A massive bid for protection against a tumble in equities caused the prices of put options to soar in early trading on Wednesday, effectively forcing up the official settlement level of what’s known as Wall Street’s fear gauge. The trading had an outsized impact on which VIX options expired in the money or worthless this month.
Cboe Global Markets Inc. declined to comment. Last month, Cboe CEO Ed Tilly said at a conference that “the integrity of our VIX products and markets is paramount. And, if our regulatory team were to uncover any manipulation, it would be rooted out, swiftly and decisively. Period.”
Cboe shares fell as much as 0.7 percent on Wednesday as the S&P 500 gained 0.3 percent.
The VIX typically moves inversely to the S&P 500 Index.
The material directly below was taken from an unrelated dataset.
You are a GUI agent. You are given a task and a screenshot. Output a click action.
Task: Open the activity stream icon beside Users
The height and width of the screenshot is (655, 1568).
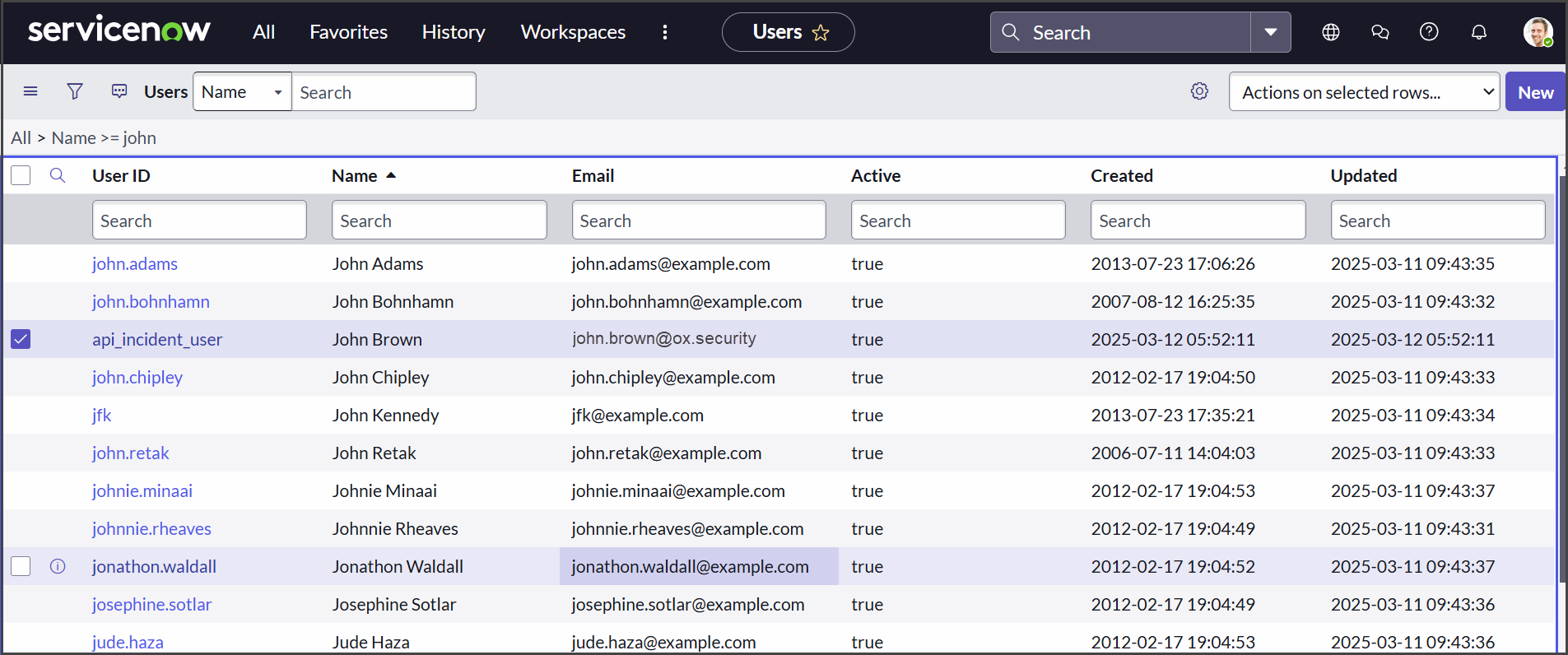(x=119, y=91)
But in the minutes before the open, both futures tied to the benchmark U.S. stock gauge and spot VIX were trading to the upside.
“Around 9:15, suddenly a bid emerged for the extremely far downside options, pushing the early indication [of the VIX] up 1 point," Chintawongvanich said. “By 9:30, the early indication was around 17.50, up over 2 points from the 9:00 a.m. level, despite S&P futures remaining unchanged."
Roughly $2.1 million was spent bidding up put options with strike prices that had 50 percent downside from current levels, the strategist calculates.
By comparison, the cumulative dollar value of options traded during the March VIX settlement followed a much more bell-curve shape, without nearly as much activity in the left tail.
A massive trade of 13,923 May puts on the S&P 500, with a strike price of 1200, took place just as markets opened at 9:30 a.m. Before Wednesday, the five-session average volume for this option was just 22.
The S&P 500 options bought are likely to be worthless at expiry, but their cost might be lower than what the investors would have lost on the other position, potentially making Wednesday’s trade a net plus for their profit and loss statement. Meanwhile, the tail risk embedded in taking the other side of that trade by selling that downside protection is difficult for portfolio managers to swallow -- particularly after February’s explosion in the VIX.
In the past, Cboe has said that supposedly telltale volume spikes in S&P 500 contracts at auction are a natural result of traders replacing VIX futures with options exposure. It’s possible widening gaps in settlement prices reflect not manipulation, but simply the influence of market makers conducting such trades.